*Selected extract:*
————————

Imagine a child in a candy store. You could measure candy anticipation using entropy; more choices mean more enjoyment. In the middle of the shop, the child could move in hundreds of different directions and get a new candy. But at the door, right at the edge, there’s only a few to choose from. Entropy suggests that the child would have more choices if they move toward the center of the shop.

By combining the reward with an entropy bonus you are promoting actions that are not strictly optimal. This helps to ensure that all states are adequately sampled.

To demonstrate, I created a simple grid environment with the goal in the top righthand corner and the starting point in the middle. The agent is allowed to move in any direction (including diagonals) and there is a sparse reward of one when the agent reaches the goal. The episode ends with zero reward if agents do not reach the goal within 100 steps.

I used an $ϵ$ -greedy Q-learning agent as a baseline. Figure 7-1 shows the result of running the agent with action values plotted as pixels; white colors represent high action values, black low. The arrow denotes the optimal trajectory (no exploration) for the policy. You can see that it has found a path to the goal, but it is suboptimal in terms of the number of steps (remember, I am not penalizing for steps and the exploration is dependent on the random seed) and the agent hasn’t explored other regions of the state. If you changed the starting location of the agent, it would not be able to find its way to the goal. This is not a robust policy.

One simple enhancement that accounts for much of SAC’s performance is the use of the action values as a distribution, rather than relying on the random sampling of $ϵ$ -greedy for exploration. When this crude probabilistic approach is applied to the Q-learning algorithm by using a softmax function to convert the action values to probabilities, exploration improves dramatically, as you can see in Figure 7-2. I also plot the most probable action as arrows for each state, of which the direction and magnitude is based upon the weighted combination of action values. Note how the direction arrows are all pointing toward the optimal trajectory, so no matter where the agent starts, it will always reach the goal. This policy is far more robust and has explored more of the state space than the previous agent.

Tip

The performance of a robust policy should degrade gracefully in the presence of adversity. Policies that have uncharted regions near the optimal trajectory are not robust because the tiniest of deviations could lead to states with an undefined policy.

Next I implemented soft Q-learning (see “Soft Q-Learning (and Derivatives)”) and set the temperature parameter to 0.05. You can see the results in Figure 7-3. The optimal policies are unremarkable, even though they generally point in the right direction. But if you look closely, you can see that the action values and the direction arrows are smaller or nonexistent on the Q-learning side of the plot. Soft Q-learning has visited states other than the optimal trajectory. You can also see that the white colors representing larger action values are shifted toward the center of the images for soft Q-learning. The reason is explained by the candy store example; entropy promotes states with the greatest amount of choice.

The lack of exploration in the Q-learning agent is even more pronounced if you keep track of the number of times each agent visits each action, as I did in Figure 7-4. You can see that the soft Q-learning agent has sampled states more uniformly. This is why entropy helps exploration in more complex state spaces.

How Does the Temperature Parameter Alter Exploration?

The soft Q-learning (SQL) or SAC algorithm is very dependent on the temperature parameter. It controls the amount of exploration, and if you weight entropy too highly then the agent receives higher rewards for exploration than it does for achieving the goal!

There are two solutions to this problem. The simplest is annealing. By reducing the temperature parameter over time, this forces the agent to explore early on, but become deterministic later. A second approach is to automatically learn the temperature parameter, which is used in most SAC implementations.

————————

*Given exercise:* Pick up the excerpt on entropy and exploration in reinforcement learning right after its last sentence, and continue it in the same voice.

*Provided records:*
————————

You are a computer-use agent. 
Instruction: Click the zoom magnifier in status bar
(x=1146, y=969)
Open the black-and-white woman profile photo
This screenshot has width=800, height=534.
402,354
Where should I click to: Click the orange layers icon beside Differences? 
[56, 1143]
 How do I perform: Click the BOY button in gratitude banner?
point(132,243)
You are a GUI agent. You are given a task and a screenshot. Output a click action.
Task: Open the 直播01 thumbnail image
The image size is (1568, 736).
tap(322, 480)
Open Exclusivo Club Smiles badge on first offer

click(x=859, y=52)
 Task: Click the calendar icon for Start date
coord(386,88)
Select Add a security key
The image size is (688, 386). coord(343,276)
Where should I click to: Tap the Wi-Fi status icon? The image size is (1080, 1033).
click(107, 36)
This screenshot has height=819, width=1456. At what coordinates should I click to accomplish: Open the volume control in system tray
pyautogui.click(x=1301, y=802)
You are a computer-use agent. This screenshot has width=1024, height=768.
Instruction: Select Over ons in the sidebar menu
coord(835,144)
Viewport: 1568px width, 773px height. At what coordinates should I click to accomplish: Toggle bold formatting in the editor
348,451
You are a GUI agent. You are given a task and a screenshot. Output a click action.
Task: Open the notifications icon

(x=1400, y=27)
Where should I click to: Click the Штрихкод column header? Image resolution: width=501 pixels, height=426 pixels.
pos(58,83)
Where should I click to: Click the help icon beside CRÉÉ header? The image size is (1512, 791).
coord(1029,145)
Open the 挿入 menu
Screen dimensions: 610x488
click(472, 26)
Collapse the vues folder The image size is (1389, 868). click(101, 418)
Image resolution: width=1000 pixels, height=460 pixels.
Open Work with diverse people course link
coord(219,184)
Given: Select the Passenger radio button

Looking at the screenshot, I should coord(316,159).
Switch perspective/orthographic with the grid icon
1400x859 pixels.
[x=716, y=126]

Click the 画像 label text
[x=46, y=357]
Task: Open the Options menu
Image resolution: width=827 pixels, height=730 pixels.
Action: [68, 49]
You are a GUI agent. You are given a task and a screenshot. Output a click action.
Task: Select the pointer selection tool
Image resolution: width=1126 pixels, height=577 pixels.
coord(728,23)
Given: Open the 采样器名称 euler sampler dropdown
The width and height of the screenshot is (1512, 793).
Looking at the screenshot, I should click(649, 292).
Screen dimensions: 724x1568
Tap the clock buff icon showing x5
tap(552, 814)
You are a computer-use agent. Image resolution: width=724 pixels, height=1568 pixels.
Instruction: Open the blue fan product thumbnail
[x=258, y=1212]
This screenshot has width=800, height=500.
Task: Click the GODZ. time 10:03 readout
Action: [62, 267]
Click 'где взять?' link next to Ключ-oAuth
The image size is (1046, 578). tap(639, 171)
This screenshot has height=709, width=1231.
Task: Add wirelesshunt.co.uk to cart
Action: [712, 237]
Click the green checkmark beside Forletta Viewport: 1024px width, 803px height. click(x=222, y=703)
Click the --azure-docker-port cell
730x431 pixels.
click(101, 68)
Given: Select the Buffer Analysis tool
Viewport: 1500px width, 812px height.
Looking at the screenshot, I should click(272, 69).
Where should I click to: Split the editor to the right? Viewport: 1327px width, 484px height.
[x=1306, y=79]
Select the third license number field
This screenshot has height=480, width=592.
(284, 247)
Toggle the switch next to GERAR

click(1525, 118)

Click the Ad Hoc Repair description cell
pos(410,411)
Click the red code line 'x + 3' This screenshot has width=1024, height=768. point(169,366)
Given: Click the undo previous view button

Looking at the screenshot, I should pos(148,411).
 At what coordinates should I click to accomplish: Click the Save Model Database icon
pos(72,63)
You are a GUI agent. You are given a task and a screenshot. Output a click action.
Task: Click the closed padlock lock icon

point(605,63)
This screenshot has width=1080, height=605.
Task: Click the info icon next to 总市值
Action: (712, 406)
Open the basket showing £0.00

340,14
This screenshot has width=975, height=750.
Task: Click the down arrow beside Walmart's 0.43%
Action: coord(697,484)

————————

*Result:*
In the experiment in Figure 7-5 I increase the temperature value to promote more exploration. As you can see from the magnitudes of the action values, the entropy term is now so large that it overpowers the reward (with a value of 1). So the optimal policy is to move toward the states with the highest entropy, which are the states in the middle, like in the candy store.

To combat this problem, you can reduce the temperature over time to guide the child, I mean agent, toward the goal. In the experiment shown in Figure 7-6 I anneal the temperature parameter from 0.5 to 0.005. Note that the original SAC paper used annealing.

This experiment demonstrates how annealing helps the agent explore in early episodes. This is extremely useful in complex environments that require large amounts of exploration. The change in temperature causes the agent to become more Q-learning-like and homes in on the optimal policy.

However, the starting, stopping, and annealing rate parameters are important. You need to choose these carefully according to your environment and trade off robustness against optimality.

Industrial Example: Learning to Drive with a Remote Control Car

Donkey Car began life as an open source Raspberry Pi–based radio control car and made the bold move to include a single sensor; a wide-angle video camera. All of the control is derived from a single image, which poses a significant challenge and opportunity for RL. The name Donkey was chosen to set low expectations. But don’t let the name fool you; this straightforward piece of hardware is brought to life through advanced machine learning. Take a look at some of the impressive results and learn more on the Donkey Car website.

Tawn Kramer, a Donkey Car enthusiast, developed a simulation environment based upon the Unity framework.¹⁸ You can use this as a rapid development platform to develop new self-driving algorithms. And after I was inspired by Antonin Raffin, one of the core contributors to the Stable Baselines range of libraries, I decided to have a go myself.¹⁹ In this example I demonstrate that a SAC-based RL approach generates a viable policy.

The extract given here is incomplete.